▶ WORK TASK
Go through the data below and copy it exactly, skipping every picture.
START INPUT FOR THIS TASK
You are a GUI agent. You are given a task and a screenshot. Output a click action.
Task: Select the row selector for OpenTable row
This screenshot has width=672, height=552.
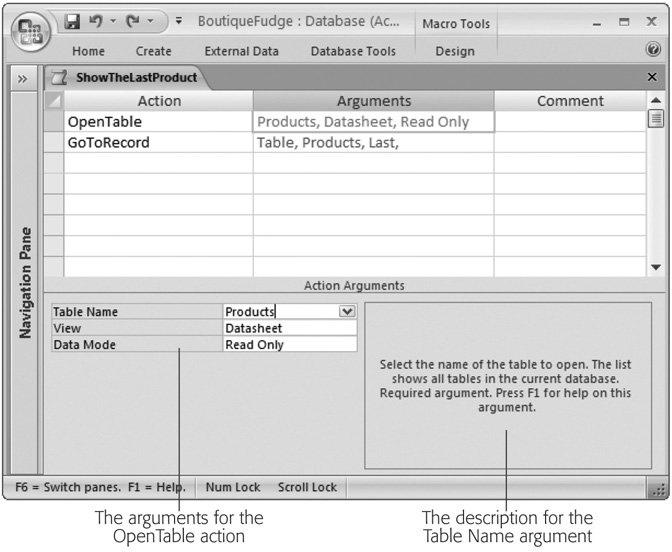54,122
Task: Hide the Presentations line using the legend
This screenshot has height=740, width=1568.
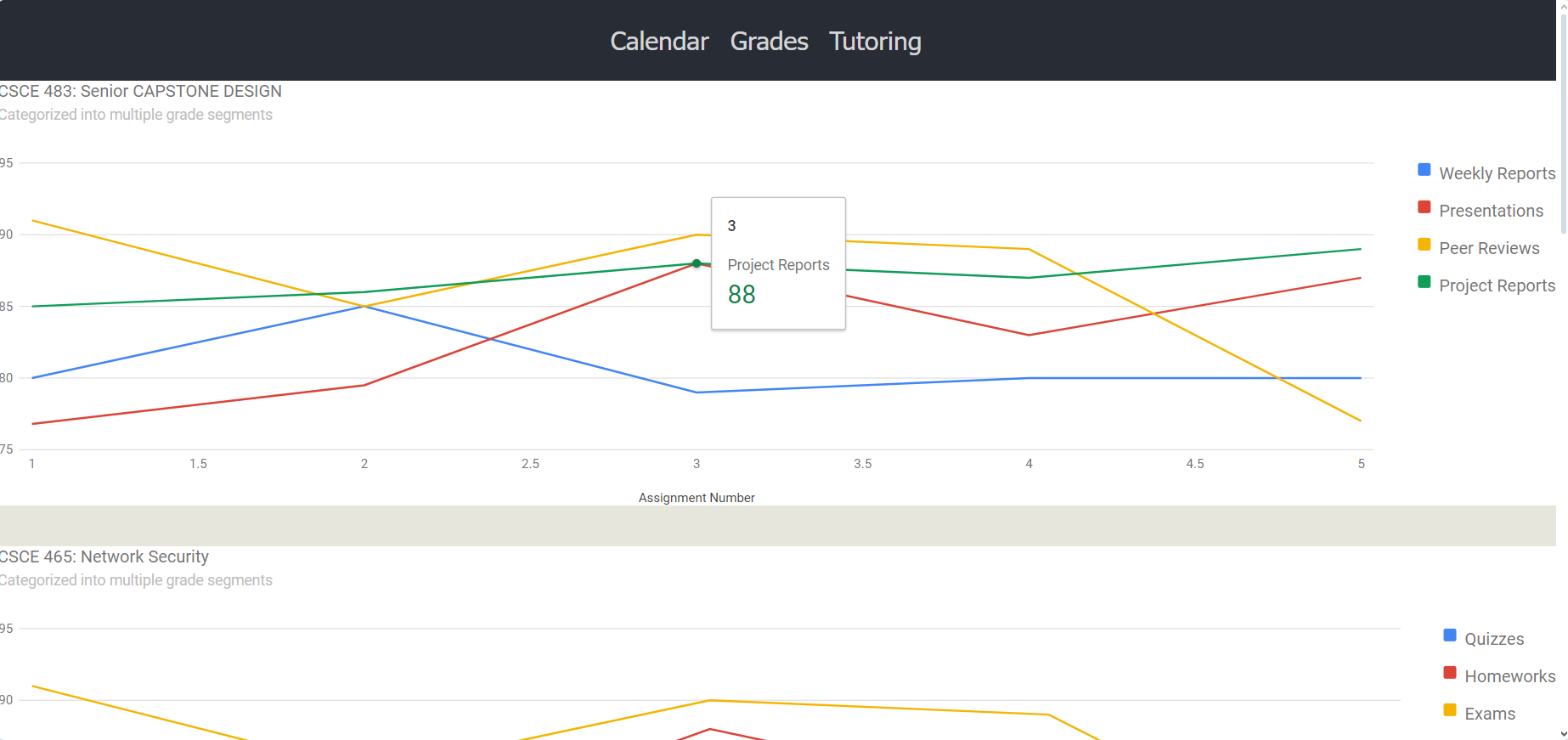Action: (x=1492, y=210)
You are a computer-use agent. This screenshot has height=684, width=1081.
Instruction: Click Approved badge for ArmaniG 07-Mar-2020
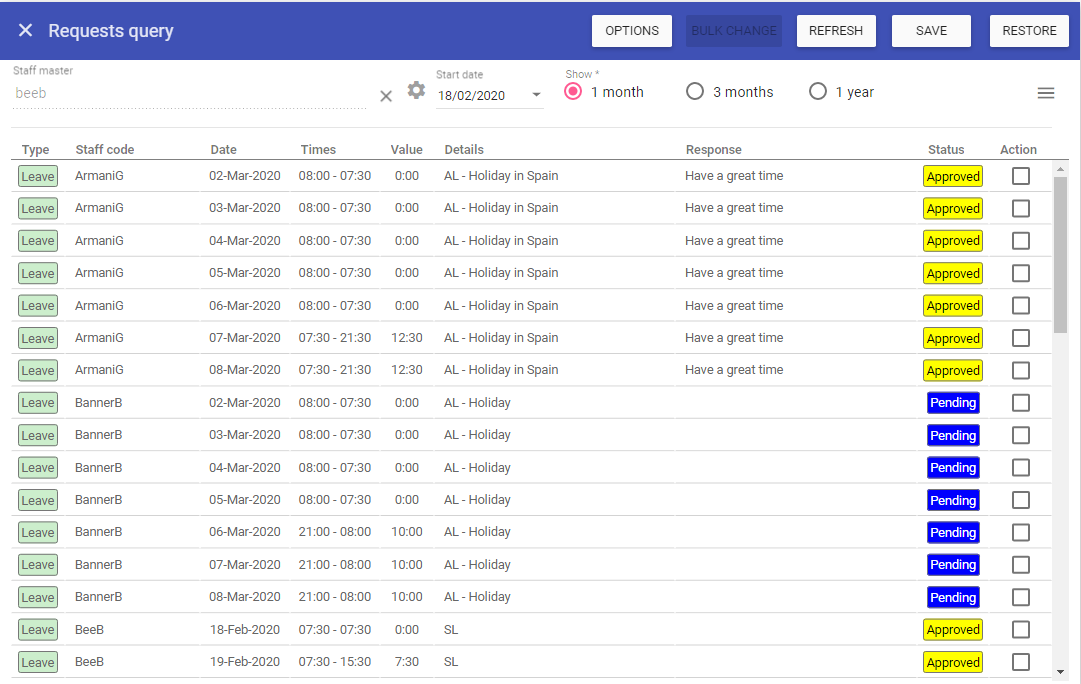952,339
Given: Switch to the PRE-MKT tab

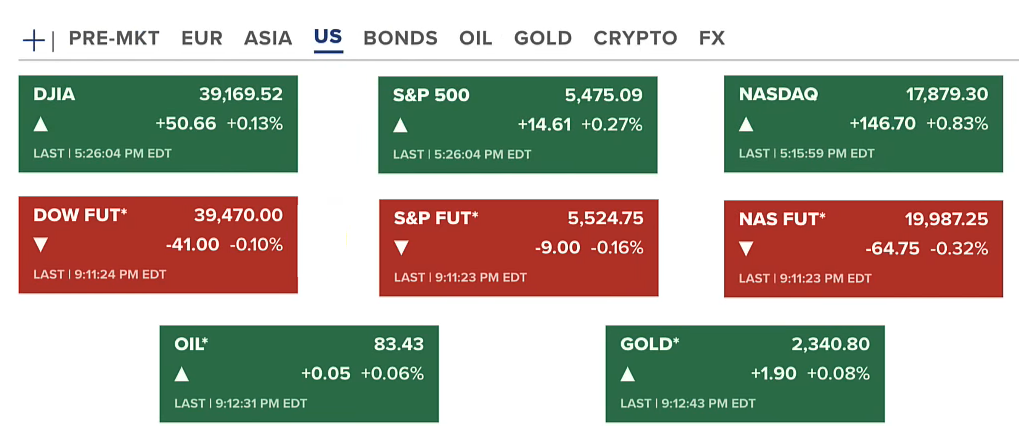Looking at the screenshot, I should click(x=114, y=39).
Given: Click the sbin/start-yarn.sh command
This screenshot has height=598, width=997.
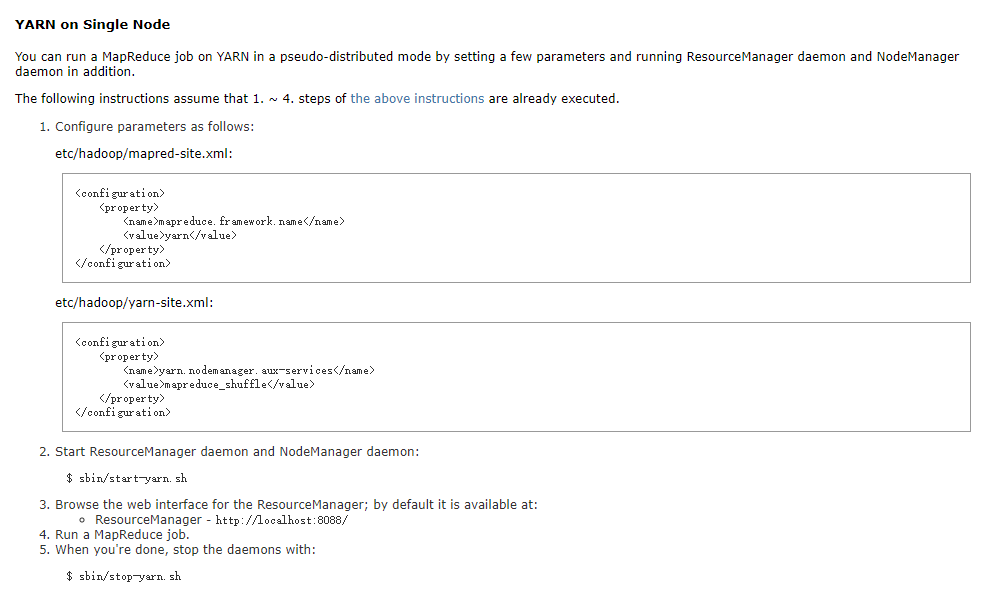Looking at the screenshot, I should [x=126, y=478].
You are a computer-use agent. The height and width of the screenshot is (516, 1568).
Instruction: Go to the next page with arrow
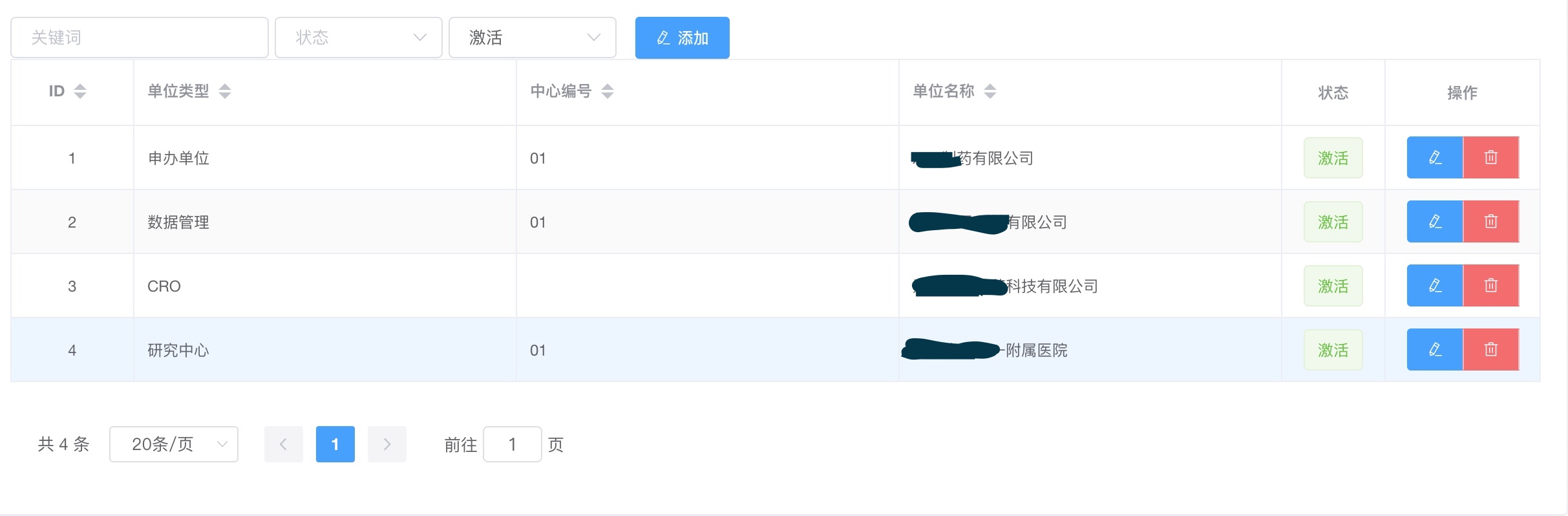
END INPUT FOR THIS TASK
▶ RESPONSE TO THE TASK
You are a GUI agent. You are given a task and a screenshot. Output a click action.
Task: Select the row selector for OpenTable row
This screenshot has width=672, height=552.
54,122
Task: Hide the Presentations line using the legend
This screenshot has height=740, width=1568.
Action: (x=1492, y=210)
You are a computer-use agent. This screenshot has height=684, width=1081.
Instruction: Click Approved badge for ArmaniG 07-Mar-2020
952,339
Given: Switch to the PRE-MKT tab

Looking at the screenshot, I should click(x=114, y=39).
Given: Click the sbin/start-yarn.sh command
This screenshot has height=598, width=997.
Looking at the screenshot, I should [x=126, y=478].
You are a computer-use agent. The height and width of the screenshot is (516, 1568).
Instruction: Go to the next page with arrow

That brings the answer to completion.